- Born: February 11, 1901 Victoria, British Columbia
- Died: July 23, 1981 (aged 80) Grand Forks, North Dakota
- Citizenship: Canada
- Education: Victoria Normal School; University of California, Berkeley; Stanford University;
- Partner: Frances Gould Hall
- Scientific career
- Institutions: Stanford University; University of California, Los Angeles;

= Victor E. Hall =

Canadian scientist

Victor Ernest Hall (February 11, 1901 - July 23, 1981) was a Canadian scientist who researched physiology. His teaching and research career was spent at Stanford University and University of California, Los Angeles. He was executive editor of the Handbook of Physiology and long-time editor of the peer-reviewed journal the Annual Review of Physiology.

==Early life and education==
Victor E. Hall was born on February 11, 1901, in Victoria, British Columbia to parents Ernest Amos Hall, a physician, and Mary Louisa Hall . He was afflicted by polio as a child; he relied on crutches to stand and walk. He attended the Victoria Normal School for one year and briefly attended University of California, Berkeley before transferring to Stanford University. He graduated from Stanford with his undergraduate degree in 1922, his master's degree in physiology in 1925, and his Doctor of Medicine in 1928.

==Career==
After graduating with his Doctor of Medicine, Hall remained at Stanford to teach in the physiology department, becoming a full professor in 1941. He had research appointments at Harvard in 1936 and 1937, then at Cornell in 1937 and 1938. Though outside his research area, he had an interest in nuclear weapons. In 1945, he gave presentations to the public about the impact of the discovery of nuclear weapons and the possible civilian applications of nuclear technology. While at Stanford, one of his areas of research was the metabolic aspects of thermoregulation. He left Stanford in 1951 to teach at University of California, Los Angeles (UCLA). In 1964, he became the founding director of UCLA's Brain Information Service; he remained co-director after his retirement from UCLA in 1968, keeping the position until 1972.

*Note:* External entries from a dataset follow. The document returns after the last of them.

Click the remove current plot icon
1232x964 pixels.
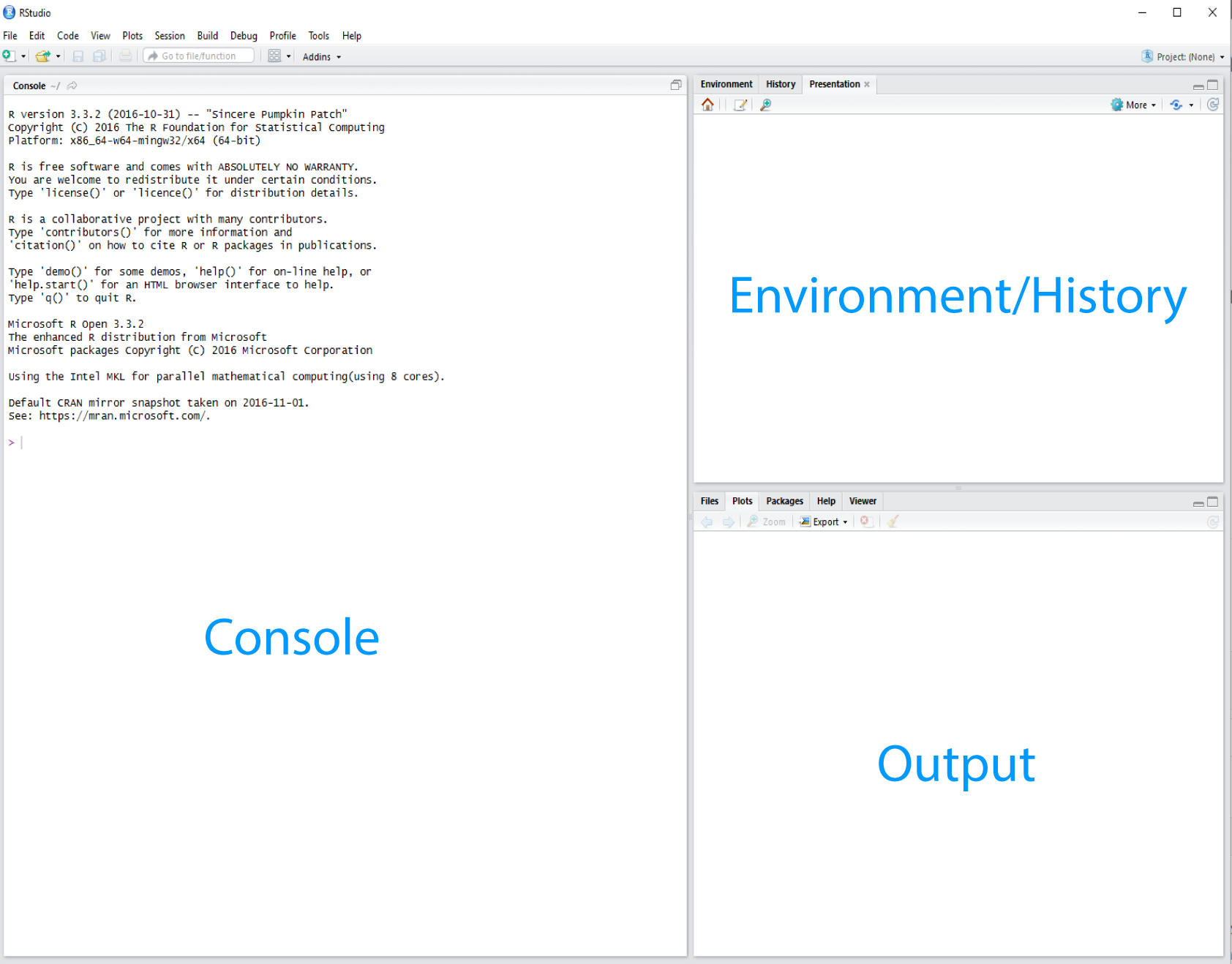coord(865,521)
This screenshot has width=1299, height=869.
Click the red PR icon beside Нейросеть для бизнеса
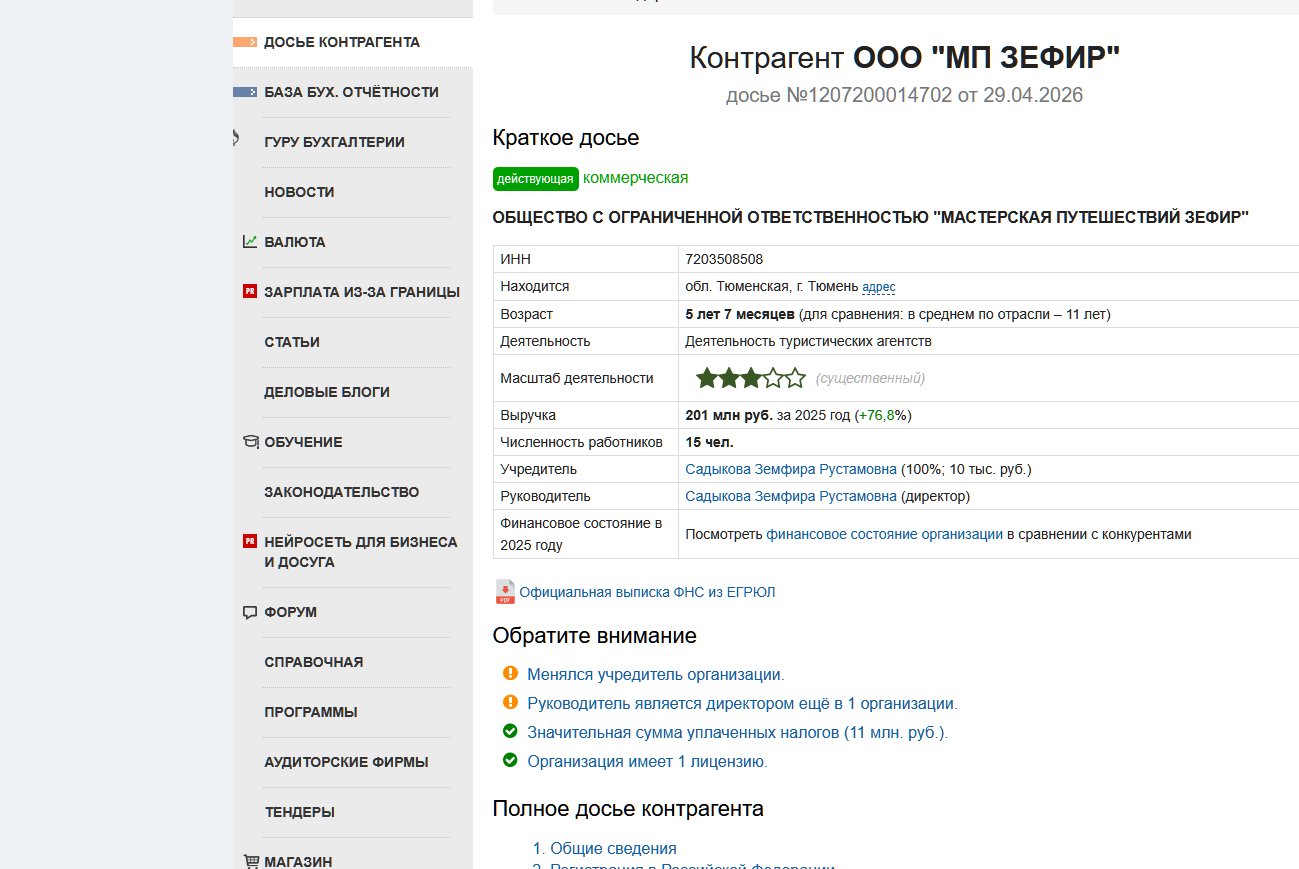point(250,542)
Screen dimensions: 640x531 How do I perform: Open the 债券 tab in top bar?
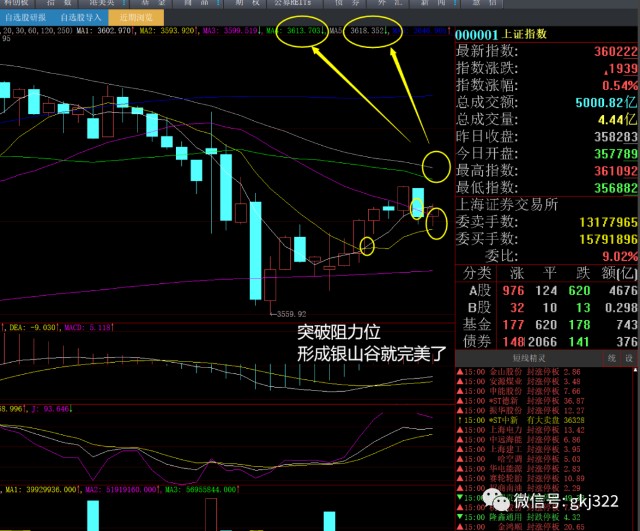pos(347,3)
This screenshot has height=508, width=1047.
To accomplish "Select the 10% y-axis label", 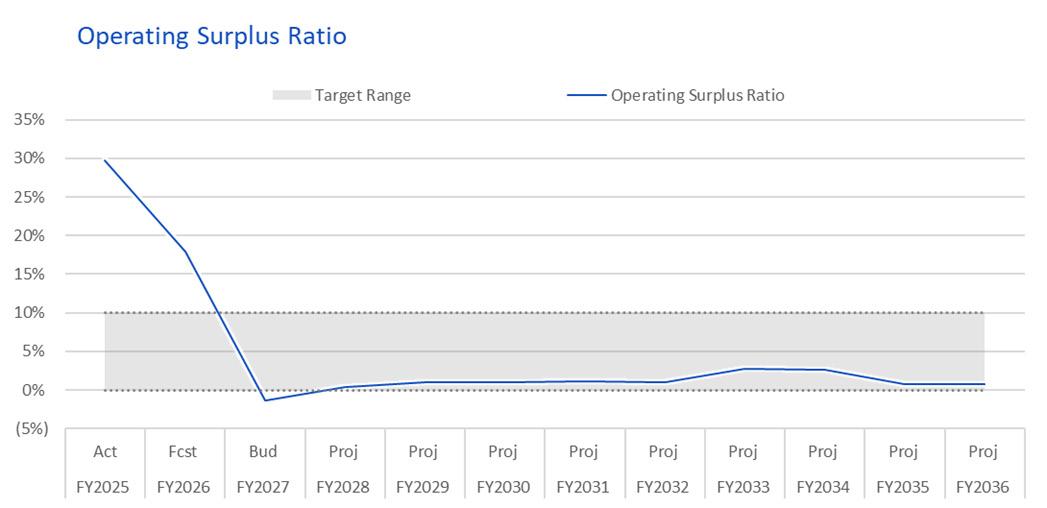I will pos(31,313).
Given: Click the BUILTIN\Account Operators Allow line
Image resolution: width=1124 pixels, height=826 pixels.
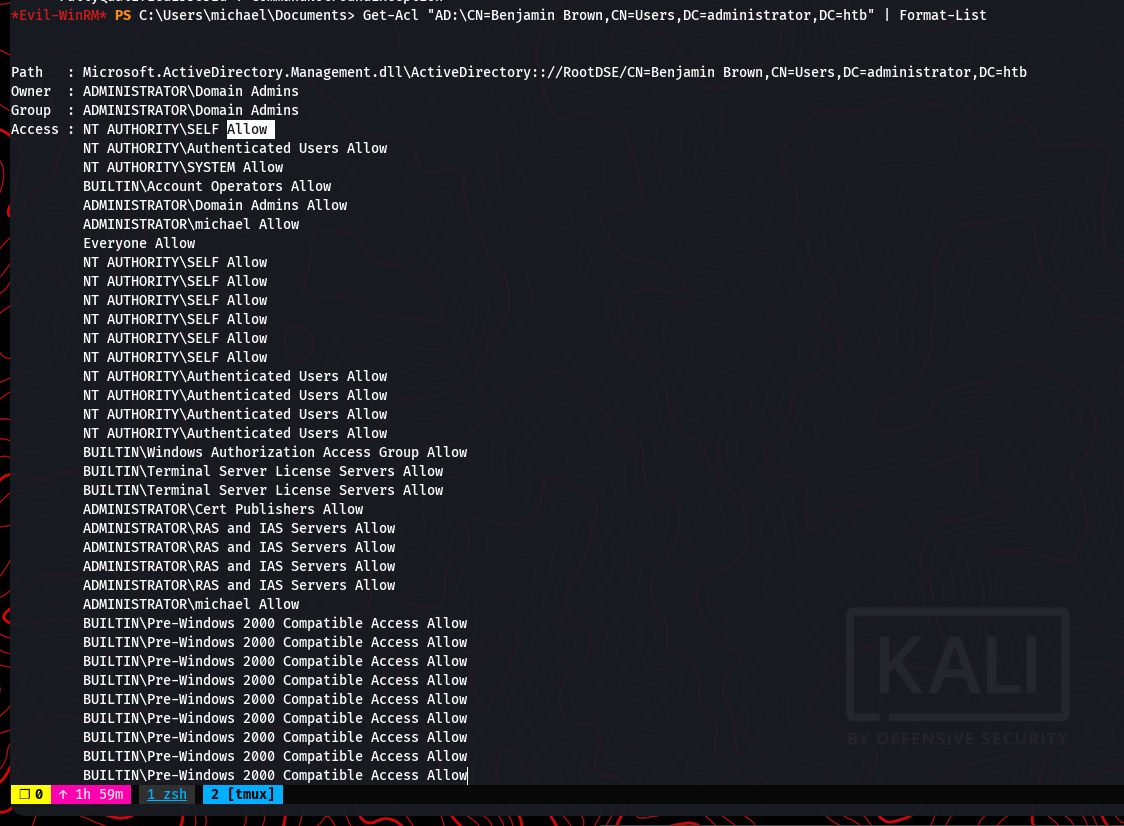Looking at the screenshot, I should pos(207,186).
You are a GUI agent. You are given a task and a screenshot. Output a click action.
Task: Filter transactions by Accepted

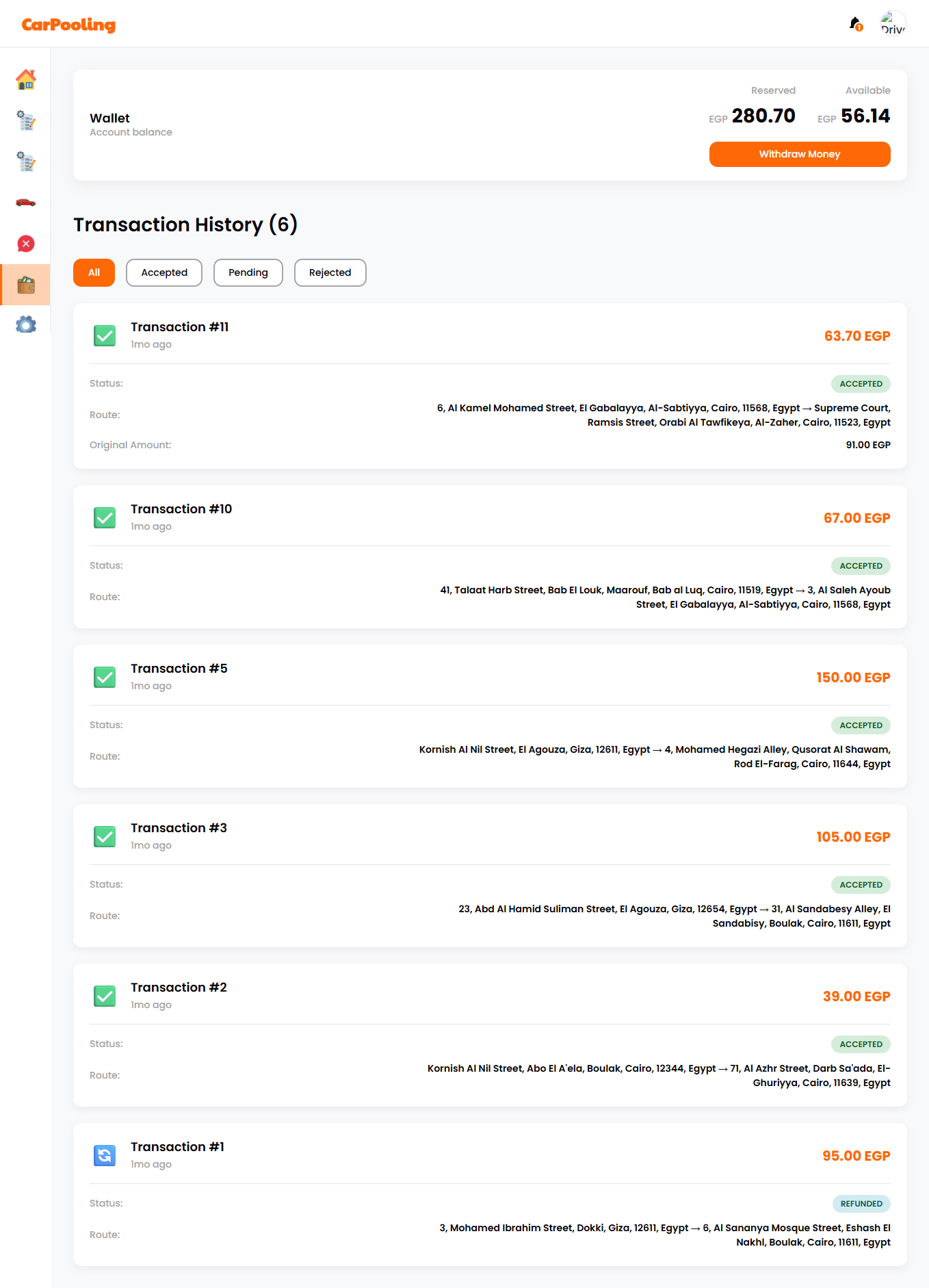(164, 272)
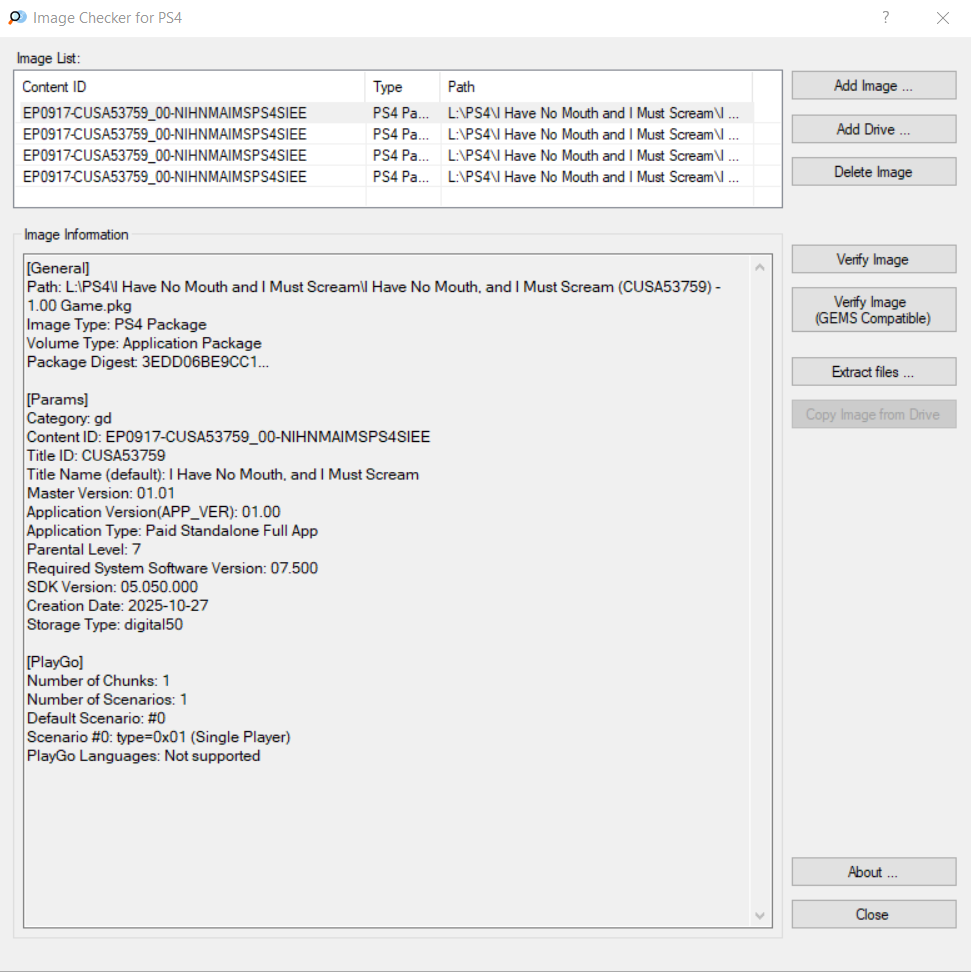Click the plain Verify Image button
The height and width of the screenshot is (972, 971).
[x=873, y=260]
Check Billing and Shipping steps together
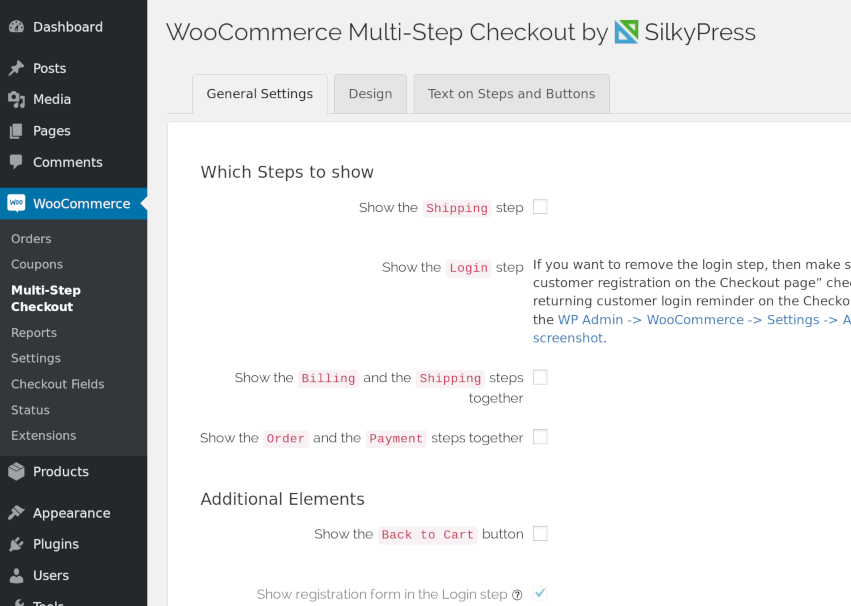This screenshot has width=851, height=606. coord(540,377)
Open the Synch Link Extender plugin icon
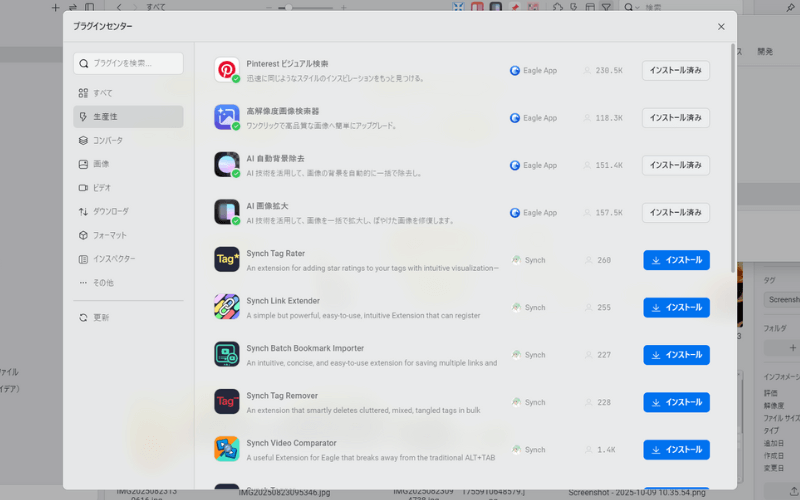Viewport: 800px width, 500px height. click(x=227, y=307)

When the Annual Review of Physiology was founded in 1938, creator J. Murray Luck asked Hall to be an associate editor. When Murray retired from the editor position in 1947, Hall succeeded him. For more than twenty years (1947-1971), Hall was the editor of the Annual Review of Physiology. He was also the executive editor of the Handbook of Physiology, published by the American Physiological Society.

==Personal life and death==
He married Frances Marie Gould, one of his former students, in September 1940. They had several children.
Hall died on July 23, 1981, in Grand Forks, North Dakota.